Baseball Prospectus has a cool new stat called MORP. I know what you’re thinking – "What the hell is MORP? It sounds made up." Well, bear with me because it’s interesting stuff and it may be at least one point of data considered by Jim Hendry when drawing up Derrek Lee’s next contract.
MORP stands for Market Value Over Replacement Player, and it’s an attempt to place a dollar value on a player’s total offensive and defensive production. Today I think it’d be cool to look at the projections for Derrek Lee for the next several years and try to determine a fair amount for his contract extension.

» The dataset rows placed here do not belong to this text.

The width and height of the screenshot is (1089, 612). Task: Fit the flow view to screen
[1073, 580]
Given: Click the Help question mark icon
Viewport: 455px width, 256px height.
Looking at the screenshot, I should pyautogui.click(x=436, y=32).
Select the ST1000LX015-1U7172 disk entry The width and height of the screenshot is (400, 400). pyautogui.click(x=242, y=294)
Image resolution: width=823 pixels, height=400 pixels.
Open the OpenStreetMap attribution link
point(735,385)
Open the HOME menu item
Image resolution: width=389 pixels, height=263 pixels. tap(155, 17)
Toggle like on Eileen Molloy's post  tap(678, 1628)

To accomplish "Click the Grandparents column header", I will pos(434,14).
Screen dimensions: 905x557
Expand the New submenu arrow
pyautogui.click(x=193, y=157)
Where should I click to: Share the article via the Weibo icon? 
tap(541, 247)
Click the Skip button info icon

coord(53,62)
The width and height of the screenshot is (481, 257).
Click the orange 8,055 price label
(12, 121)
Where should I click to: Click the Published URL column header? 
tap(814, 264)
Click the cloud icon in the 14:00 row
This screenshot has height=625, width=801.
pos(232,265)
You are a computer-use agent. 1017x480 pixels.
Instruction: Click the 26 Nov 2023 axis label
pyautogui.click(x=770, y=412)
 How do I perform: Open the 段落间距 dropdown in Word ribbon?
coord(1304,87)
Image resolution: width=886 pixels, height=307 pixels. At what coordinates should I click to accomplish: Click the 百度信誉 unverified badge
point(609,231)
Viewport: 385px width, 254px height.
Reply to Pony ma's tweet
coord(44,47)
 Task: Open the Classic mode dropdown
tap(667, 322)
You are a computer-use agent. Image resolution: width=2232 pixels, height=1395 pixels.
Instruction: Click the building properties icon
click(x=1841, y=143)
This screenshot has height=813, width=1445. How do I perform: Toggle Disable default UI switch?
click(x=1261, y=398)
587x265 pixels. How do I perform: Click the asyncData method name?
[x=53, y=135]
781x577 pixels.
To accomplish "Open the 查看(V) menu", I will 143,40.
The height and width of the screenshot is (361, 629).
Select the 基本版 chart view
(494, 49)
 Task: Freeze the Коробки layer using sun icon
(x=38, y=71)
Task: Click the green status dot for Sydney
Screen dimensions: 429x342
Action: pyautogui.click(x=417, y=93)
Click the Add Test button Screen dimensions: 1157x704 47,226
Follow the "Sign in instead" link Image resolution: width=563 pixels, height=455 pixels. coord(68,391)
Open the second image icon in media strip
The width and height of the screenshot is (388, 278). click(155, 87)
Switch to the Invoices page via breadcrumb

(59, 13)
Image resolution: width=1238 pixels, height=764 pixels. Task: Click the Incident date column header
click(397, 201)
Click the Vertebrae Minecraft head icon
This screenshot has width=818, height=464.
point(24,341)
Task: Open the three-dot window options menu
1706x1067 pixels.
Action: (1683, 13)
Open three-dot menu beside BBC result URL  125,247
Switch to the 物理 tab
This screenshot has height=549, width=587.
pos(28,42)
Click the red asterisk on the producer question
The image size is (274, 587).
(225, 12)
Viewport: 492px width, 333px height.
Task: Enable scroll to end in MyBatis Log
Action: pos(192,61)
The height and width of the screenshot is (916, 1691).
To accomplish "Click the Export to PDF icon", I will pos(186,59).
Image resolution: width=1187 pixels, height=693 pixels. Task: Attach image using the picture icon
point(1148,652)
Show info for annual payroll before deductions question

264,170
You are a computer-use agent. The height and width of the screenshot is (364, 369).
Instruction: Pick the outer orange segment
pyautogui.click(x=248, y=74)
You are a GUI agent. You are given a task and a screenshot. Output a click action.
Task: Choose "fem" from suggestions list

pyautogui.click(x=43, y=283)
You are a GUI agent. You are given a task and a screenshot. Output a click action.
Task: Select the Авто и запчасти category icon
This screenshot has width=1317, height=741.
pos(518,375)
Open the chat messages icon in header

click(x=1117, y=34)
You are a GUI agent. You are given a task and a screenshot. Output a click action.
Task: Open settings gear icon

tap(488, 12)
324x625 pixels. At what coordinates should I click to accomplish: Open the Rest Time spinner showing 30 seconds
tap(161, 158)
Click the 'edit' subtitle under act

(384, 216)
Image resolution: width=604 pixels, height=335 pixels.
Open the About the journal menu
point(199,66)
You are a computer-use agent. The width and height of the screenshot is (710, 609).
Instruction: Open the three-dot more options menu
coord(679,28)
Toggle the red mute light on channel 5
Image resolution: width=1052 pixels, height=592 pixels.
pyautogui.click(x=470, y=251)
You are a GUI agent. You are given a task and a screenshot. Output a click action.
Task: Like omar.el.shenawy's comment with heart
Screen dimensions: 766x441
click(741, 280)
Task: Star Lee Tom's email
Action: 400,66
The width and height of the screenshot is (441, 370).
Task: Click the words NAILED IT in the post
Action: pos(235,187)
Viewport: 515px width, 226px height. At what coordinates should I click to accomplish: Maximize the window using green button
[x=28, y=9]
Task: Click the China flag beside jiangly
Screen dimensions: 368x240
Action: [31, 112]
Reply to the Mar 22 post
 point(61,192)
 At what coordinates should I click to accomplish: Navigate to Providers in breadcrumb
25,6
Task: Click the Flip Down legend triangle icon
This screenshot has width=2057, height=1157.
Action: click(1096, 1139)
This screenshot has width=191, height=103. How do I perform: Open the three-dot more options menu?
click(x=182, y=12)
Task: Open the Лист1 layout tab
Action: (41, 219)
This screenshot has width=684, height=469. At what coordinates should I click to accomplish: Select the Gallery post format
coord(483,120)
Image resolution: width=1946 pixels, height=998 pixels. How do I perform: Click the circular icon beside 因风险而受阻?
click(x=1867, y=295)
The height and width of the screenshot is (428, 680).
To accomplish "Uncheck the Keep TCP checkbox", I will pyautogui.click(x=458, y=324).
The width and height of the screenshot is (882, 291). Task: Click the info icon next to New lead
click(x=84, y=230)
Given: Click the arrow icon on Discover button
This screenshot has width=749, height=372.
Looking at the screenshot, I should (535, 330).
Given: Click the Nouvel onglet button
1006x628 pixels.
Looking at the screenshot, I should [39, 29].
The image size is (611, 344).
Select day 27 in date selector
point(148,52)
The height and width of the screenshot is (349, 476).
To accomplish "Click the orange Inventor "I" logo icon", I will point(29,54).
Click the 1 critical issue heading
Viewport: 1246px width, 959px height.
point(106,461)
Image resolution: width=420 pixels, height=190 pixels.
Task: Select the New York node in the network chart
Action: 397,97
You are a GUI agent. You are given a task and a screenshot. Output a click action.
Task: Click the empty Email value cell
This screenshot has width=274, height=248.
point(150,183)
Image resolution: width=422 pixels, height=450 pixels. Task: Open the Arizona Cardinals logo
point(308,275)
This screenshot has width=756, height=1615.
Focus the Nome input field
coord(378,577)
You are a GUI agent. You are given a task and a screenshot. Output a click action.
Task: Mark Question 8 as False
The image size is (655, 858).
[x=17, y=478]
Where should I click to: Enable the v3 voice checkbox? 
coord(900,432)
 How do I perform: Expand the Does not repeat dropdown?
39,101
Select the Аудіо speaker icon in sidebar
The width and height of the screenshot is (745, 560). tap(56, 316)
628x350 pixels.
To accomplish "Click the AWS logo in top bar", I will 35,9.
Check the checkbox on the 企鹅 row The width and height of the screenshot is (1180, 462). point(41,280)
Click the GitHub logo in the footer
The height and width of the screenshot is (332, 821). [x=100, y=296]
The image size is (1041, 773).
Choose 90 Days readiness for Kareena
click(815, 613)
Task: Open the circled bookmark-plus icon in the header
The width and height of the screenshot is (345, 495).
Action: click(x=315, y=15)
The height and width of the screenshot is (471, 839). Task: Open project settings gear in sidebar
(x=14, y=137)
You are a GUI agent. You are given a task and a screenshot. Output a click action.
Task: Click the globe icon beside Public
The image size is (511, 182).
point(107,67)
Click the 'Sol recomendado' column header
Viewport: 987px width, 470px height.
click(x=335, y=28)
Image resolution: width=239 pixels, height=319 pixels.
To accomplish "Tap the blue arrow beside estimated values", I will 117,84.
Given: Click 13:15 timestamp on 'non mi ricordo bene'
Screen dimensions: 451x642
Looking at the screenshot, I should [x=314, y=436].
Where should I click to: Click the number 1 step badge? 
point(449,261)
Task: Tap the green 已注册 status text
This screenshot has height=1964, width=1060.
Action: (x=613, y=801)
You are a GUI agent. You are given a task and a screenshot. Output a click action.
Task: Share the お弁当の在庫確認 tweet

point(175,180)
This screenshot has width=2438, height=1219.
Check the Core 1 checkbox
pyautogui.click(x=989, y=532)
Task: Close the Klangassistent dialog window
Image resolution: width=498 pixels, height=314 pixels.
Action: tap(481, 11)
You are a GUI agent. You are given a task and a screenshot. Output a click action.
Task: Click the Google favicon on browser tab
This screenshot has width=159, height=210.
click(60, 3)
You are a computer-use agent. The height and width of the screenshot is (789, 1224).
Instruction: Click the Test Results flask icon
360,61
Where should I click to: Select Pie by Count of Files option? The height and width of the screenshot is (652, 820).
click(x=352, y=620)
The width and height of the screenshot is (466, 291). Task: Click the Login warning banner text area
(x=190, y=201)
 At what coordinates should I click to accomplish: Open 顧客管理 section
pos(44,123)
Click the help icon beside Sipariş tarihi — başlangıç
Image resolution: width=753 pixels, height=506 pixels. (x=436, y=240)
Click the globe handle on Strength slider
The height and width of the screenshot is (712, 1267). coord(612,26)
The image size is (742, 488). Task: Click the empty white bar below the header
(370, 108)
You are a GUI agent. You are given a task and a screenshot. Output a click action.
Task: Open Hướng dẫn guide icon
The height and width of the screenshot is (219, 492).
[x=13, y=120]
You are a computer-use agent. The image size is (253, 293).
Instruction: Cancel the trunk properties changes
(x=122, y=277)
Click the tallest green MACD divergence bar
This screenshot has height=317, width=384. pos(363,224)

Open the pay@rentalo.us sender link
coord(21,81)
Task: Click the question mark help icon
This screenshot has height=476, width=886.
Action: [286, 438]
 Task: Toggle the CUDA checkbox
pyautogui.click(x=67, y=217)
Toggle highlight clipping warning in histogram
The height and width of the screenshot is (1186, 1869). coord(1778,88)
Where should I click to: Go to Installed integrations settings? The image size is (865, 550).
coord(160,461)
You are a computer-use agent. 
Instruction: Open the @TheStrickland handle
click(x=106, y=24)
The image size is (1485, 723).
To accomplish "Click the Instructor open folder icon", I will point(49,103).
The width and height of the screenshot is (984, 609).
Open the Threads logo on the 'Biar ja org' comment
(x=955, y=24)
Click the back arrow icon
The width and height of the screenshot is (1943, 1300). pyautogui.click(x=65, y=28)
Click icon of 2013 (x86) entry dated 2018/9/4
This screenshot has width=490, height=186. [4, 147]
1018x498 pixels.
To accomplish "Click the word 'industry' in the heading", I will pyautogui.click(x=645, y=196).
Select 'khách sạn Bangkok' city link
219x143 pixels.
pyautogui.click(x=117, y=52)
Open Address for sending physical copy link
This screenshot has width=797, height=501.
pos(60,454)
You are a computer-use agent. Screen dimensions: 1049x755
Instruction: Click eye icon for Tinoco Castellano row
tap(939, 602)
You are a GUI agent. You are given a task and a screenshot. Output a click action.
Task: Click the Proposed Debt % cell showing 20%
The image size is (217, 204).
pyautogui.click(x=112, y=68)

First, let’s start off by looking at Lee’s 2005. He hit .335/.418/.662 in 691 plate appearances, perhaps the best offensive performance in baseball. He also played plus defense at first base. The sum total of his efforts was 10.6 wins. That’s right – Lee was worth more than ten wins for the Cubs all by himself.
No one expects Lee to sustain that level of production as he enters his 30s. But Jim Hendry and Co. are going to need to project Lee’s production and place a dollar value on it for his contract offer. Now, Paul Konerko is a similarly aged first baseman, and he just received a five-year contract for $60MM.
Let’s look at a five-year deal for the first scenario. Over the next five seasons, Lee is projected to be worth 27 wins (combining offense and defense). If you factor in inflation and assign the proper value to each win he earns, Lee will be worth about $45MM over the next five seasons. We all know that Lee and his agent wouldn’t dream of accepting a contract averaging $9MM coming off the season he had. He’ll want Konerko money and then some, perhaps $65-75MM. That would put the Cubs out at least $20MM, so let’s get creative.
What about offering a three-year extension? Lee is projected to be worth $36,575,000 over the next three seasons. Significant decline shouldn’t set in until his age 33 season three years from now. How about an offer of $42MM for 2006-2008? The deal would replace his $8MM salary for 2006. Lee would average a healthy $14MM annually, and the Cubs would finish up before major decline sets in. Perhaps it’d be necessary to offer no-trade protection to seal the deal.
It’s expected that after the 2008 season, the 33 year-old Lee would start to slip measurably on both offense and defense. On the face of it, he’d still look like a .290-30-100 hitter and could command a massive free agent contract elsewhere. All of these projections and speculation come with the usual disclaimer: obviously no one has a crystal ball and Baseball Prospectus could be dead wrong on this stuff. No one can project five years into the future. But the three-year, $42MM proposal here seems like the ideal course of action for Cubs management.